Today, Starling, a 34-year-old father of two who moved to Calgary with his wife several years ago, counsels patients at the CWMC, most of whom have life-threatening health problems resulting from obesity. He also recently took on the role of manager of clinic operations at the centre. Prior to that, Starling juggled his counselling work at the centre with managing Devon Energy Corp‘s large employee wellness centre on the 20th floor of its downtown tower.
His different roles have given him a unique perspective on the many ways people struggle to find balance in their lives. But there is one constant in the stories of the people Starling works with – most believe they don’t have time to focus on their health, he says.

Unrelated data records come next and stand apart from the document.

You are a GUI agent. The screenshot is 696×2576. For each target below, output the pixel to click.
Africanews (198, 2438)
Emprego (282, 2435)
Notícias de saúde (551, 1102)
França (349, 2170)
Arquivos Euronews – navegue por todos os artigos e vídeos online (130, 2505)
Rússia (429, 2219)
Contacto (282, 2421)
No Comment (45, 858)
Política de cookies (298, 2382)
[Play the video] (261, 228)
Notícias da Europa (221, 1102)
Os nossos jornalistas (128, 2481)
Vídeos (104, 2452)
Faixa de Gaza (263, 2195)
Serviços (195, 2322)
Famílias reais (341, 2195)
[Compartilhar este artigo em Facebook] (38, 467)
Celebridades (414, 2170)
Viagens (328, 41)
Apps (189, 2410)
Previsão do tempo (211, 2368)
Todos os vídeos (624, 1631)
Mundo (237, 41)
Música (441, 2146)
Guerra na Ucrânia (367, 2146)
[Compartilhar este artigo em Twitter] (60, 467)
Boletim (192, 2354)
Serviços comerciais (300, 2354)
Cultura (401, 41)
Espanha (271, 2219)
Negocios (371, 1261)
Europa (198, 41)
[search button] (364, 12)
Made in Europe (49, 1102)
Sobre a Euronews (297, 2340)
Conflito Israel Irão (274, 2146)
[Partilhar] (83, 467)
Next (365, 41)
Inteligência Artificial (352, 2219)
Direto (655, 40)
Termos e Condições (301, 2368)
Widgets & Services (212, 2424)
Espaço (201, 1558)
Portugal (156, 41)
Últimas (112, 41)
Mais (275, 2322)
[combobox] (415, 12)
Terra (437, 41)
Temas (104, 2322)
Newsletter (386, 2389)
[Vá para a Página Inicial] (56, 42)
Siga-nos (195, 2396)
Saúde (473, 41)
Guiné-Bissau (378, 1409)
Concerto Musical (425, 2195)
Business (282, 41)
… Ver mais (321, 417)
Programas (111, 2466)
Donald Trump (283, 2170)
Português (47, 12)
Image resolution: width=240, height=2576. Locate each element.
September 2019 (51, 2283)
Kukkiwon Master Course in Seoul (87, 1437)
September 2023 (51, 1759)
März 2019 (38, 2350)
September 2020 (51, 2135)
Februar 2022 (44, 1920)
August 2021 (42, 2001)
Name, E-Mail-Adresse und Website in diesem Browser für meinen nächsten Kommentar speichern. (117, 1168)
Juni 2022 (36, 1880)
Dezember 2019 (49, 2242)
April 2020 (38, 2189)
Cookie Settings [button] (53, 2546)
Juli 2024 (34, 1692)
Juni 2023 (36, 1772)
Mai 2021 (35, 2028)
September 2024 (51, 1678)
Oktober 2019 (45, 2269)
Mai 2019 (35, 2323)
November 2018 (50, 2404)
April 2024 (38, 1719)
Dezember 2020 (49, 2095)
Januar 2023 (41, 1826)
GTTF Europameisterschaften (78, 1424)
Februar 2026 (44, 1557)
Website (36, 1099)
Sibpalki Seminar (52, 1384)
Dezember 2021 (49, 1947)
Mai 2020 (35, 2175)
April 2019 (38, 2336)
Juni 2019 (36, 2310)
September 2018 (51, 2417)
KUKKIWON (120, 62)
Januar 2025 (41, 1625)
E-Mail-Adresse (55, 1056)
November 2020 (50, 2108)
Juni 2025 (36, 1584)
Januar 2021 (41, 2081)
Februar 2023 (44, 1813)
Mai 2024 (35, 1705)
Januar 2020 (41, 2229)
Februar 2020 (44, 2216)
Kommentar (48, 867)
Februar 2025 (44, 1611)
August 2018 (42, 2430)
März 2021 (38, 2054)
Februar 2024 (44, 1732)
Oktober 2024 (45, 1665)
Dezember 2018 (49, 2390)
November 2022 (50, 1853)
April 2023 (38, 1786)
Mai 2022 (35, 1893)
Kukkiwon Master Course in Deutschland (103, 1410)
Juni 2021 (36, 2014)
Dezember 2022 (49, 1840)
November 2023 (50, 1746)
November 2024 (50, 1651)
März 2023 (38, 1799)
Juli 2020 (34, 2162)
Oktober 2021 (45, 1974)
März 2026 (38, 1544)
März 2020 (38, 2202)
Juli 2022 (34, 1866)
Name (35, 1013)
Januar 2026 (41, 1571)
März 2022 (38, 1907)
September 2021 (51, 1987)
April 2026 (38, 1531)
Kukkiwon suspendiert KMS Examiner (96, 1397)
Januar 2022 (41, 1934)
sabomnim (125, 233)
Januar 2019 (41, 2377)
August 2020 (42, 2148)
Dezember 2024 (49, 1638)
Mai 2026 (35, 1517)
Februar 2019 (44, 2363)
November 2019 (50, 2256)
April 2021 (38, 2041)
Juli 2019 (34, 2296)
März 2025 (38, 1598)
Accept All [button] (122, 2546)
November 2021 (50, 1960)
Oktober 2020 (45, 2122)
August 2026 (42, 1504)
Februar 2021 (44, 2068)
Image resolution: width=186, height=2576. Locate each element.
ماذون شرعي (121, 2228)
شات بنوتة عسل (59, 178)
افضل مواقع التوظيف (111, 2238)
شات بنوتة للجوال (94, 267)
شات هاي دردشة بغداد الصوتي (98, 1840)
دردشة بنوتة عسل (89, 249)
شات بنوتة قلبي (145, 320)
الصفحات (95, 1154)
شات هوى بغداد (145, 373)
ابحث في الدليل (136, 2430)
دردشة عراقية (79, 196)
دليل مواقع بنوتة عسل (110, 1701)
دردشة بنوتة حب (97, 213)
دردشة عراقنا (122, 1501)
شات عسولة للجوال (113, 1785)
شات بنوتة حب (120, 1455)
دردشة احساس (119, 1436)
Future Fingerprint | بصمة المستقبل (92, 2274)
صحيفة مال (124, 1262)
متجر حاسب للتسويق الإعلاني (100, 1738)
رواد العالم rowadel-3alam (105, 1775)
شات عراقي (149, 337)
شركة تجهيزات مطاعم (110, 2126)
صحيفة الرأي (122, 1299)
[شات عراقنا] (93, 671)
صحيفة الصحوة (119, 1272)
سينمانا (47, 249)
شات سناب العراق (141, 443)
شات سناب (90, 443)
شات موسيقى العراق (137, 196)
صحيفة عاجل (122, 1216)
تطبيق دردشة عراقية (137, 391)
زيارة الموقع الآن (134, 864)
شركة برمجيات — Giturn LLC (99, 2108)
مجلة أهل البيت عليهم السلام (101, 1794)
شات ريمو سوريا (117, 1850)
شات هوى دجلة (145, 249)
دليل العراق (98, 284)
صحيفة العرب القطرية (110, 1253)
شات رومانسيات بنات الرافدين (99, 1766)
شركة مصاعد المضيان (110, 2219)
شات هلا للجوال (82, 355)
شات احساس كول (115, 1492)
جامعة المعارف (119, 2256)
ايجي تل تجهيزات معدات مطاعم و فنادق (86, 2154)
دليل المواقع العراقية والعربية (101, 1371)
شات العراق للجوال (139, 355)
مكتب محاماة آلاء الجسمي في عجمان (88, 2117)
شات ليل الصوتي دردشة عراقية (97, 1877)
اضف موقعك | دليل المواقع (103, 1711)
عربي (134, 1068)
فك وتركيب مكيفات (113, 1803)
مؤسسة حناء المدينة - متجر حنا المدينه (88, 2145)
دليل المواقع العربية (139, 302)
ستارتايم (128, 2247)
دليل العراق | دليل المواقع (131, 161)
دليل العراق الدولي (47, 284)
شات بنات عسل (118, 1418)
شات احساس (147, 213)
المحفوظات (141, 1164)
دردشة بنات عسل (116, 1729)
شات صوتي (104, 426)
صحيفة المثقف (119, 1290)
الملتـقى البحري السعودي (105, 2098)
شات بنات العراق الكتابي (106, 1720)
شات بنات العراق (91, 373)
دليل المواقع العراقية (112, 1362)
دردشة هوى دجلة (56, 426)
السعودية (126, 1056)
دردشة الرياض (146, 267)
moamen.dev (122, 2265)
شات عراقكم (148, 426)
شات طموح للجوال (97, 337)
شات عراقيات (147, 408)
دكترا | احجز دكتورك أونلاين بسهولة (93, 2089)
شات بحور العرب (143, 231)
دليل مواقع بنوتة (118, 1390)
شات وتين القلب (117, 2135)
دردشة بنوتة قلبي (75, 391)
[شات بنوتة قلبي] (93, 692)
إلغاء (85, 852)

“What everyone blames is time, but everyone has the same 24 hours,” Starling says. “It’s how we choose to invest that time.”
Starling doesn’t have the time or energy to dedicate to bodybuilding the way he’d like. Instead, he bikes to work every day, even in austere winter conditions. He replaced his desk and office chair with a standing desk. He often participates in a group fitness class at work and puts high priority on sleep, healthy eating and meditative breathing.
But his example of a life devoted to healthy living needn’t overwhelm people – even the smallest healthy step is a step in the right direction, says Starling.
“If you’re engaging in healthy practices today that you weren’t before, you’re doing better,” he says. “Sometimes, it’s a game of inches, and sometimes it’s a game of feet and miles. But an inch is better than nothing.”